I wait aside the finish line in Paris. The 2012 tour is a mere twenty minutes away from completion, its 99th incarnation capturing the hearts of many a hardened fan, and also enticing those with merely a scrap of interest. Bradley Wiggins sealed a historic first in British cycling folklore, sealing the tour in exemplary fashion. Never looking in trouble throughout the three weeks, Sky's air of control never wavered.

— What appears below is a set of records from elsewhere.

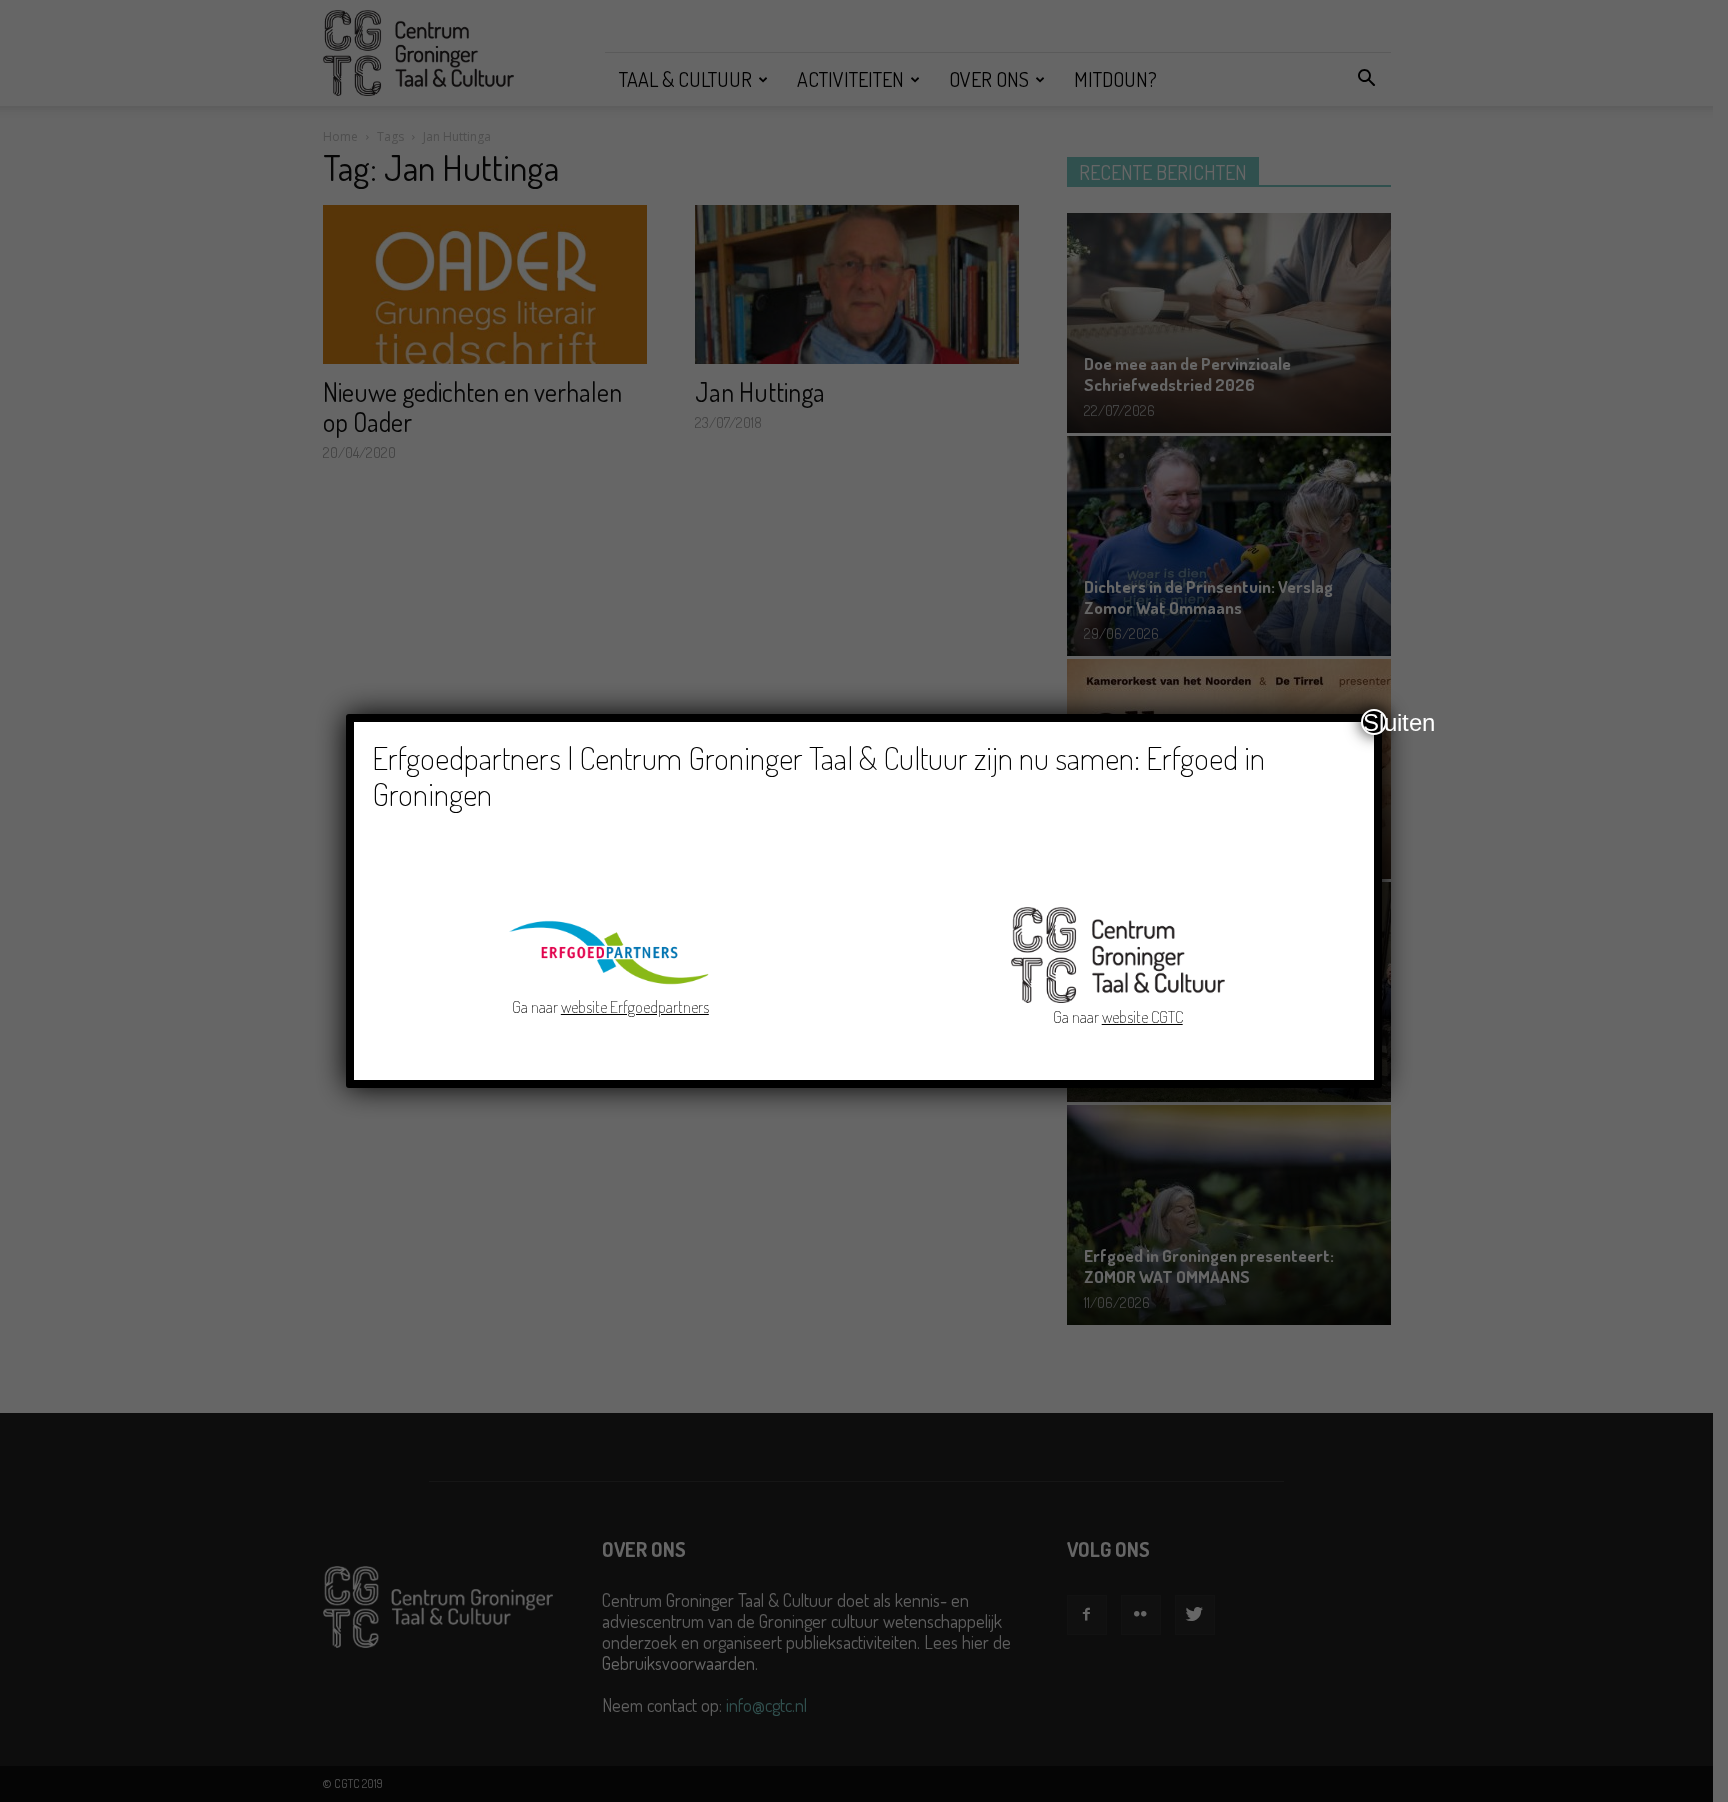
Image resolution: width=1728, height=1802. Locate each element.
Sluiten (1375, 722)
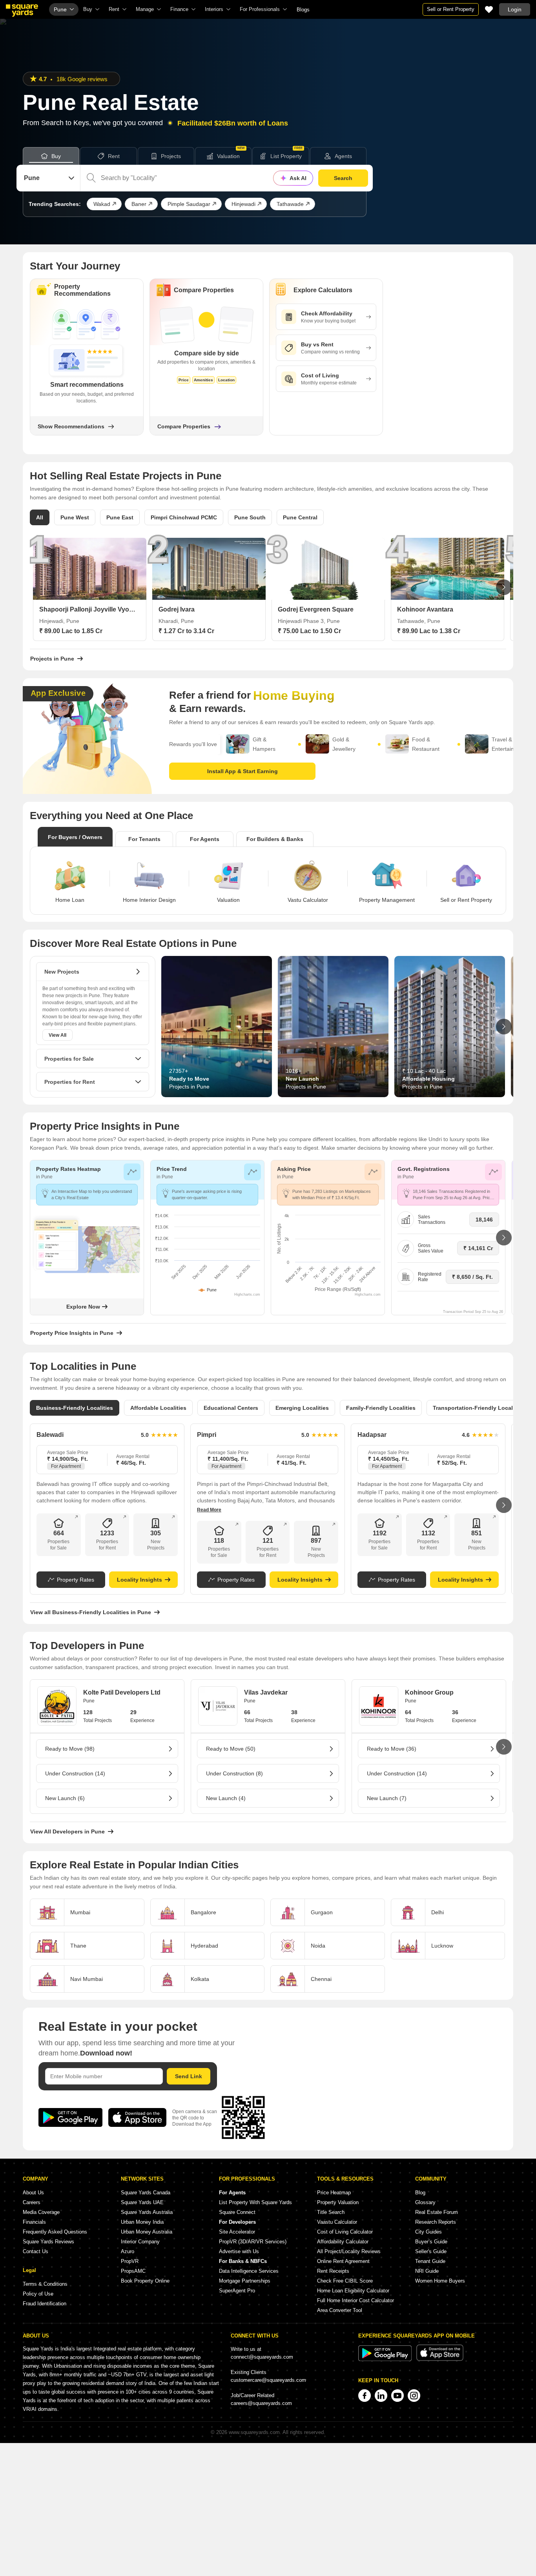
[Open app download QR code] (529, 56)
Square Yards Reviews (48, 2242)
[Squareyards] (22, 10)
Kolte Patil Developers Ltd (121, 1692)
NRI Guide (427, 2271)
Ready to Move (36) (391, 1749)
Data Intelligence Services (249, 2271)
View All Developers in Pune (67, 1831)
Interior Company (140, 2242)
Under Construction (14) (75, 1773)
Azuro (127, 2251)
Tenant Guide (430, 2261)
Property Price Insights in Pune (71, 1333)
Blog (420, 2193)
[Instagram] (414, 2395)
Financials (34, 2222)
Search (343, 178)
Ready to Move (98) (70, 1749)
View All (57, 1035)
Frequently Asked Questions (55, 2232)
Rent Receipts (333, 2271)
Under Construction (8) (234, 1773)
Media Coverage (41, 2212)
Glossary (425, 2202)
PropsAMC (133, 2271)
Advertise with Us (239, 2251)
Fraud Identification (44, 2304)
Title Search (331, 2212)
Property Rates (75, 1580)
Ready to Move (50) (230, 1749)
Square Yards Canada (145, 2193)
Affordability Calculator (342, 2242)
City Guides (428, 2232)
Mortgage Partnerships (244, 2281)
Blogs (303, 10)
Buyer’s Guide (431, 2242)
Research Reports (435, 2222)
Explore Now (83, 1306)
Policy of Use (38, 2294)
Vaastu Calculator (337, 2222)
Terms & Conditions (45, 2284)
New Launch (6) (65, 1798)
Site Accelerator (237, 2232)
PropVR (130, 2261)
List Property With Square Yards (255, 2202)
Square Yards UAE (142, 2202)
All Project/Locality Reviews (349, 2251)
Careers (31, 2202)
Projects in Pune (52, 658)
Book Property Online (145, 2281)
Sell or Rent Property (450, 9)
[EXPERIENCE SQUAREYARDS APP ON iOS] (439, 2359)
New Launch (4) (226, 1798)
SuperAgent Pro (237, 2291)
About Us (33, 2193)
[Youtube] (397, 2395)
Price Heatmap (334, 2193)
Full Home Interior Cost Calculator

A thunderous roar erupts around the finish line of the Champs-Elysees stage as Mark Cavendish holds aloft four fingers as he seals yet another dynamite win on the famed central parisienne cobbles. And with that ultimate display of power, the tour over for another year, and thus our lives bereft of daily antics on 'les routes françaises'. Riders roll across the final white line to close the curtains on our french adventures.
How odd a feeling it must be for these riders, for the race to be over. I think about the spectrum of emotions they must be experiencing today, and I can read each and every one on the various faces of the peloton as they meander around the technical zone.
It must be strange that after living so closely with eight other riders, and a nucleated support staff for the three weeks, the riders will leave this environment and return to some semblance of reality, whatever that may actually entail for a professional rider. I see happy faces, a Cofidis rider beams at me proudly on a backstreet as he rides to his hotel. I spy Mick Rogers, as he congratulates several riders ahead of the processional laps. He looks across and I offer him my broadest smile, as if telepathically thanking him and the peloton for their feats that fed my passion as a cycling fan this summer. I don't doubt I just looked like a grinning loon, but my respect for these gents is fortified every time I see their suffering in real and tangible sphere. They are but humans, with emotions, pain, a willingness to push their own boundaries of suffering. A day before in Chartres, I find myself mingling with fans as Alexandr Vinokourov rolls through. A loud cheer erupts in recognition for what will certainly be his last tour. A chequered past foreshadows him, sure, but the respect shown from the fans is palpable and deafening. Every story needs hero's and villains, and the tour is a theatre not exempt from this.
I see faces that display the realisation dawning on them of their endeavours. I see pride, relief and I sense determination. I think I see faces that are already thinking to the next goal. The next hit of this circus.
The finish line is always such a melancholy place for me, tinged with sadness that its over for the next year. Sure enough, there's the Vuelta, and a slurry of late season races (Lombardia in particular is a fave) but it just seems like nothing can quite capture the magic of pro cycling like the Tour can. I remember 5 years ago being laughed out of the office for asking to watch the tour at my workplace, this year I walked in to pretty much every flatscreen dialled onto the live coverage daily. Oh how times change! Here's to the 100th Tour de France in 2013... I know I will be ensconced in your bubble yet again
2 comments:
Great post Gem!
It is quite a narrative that people like us that we aren't into that kind of sport can feel a little bit what it is the feeling of participate in it.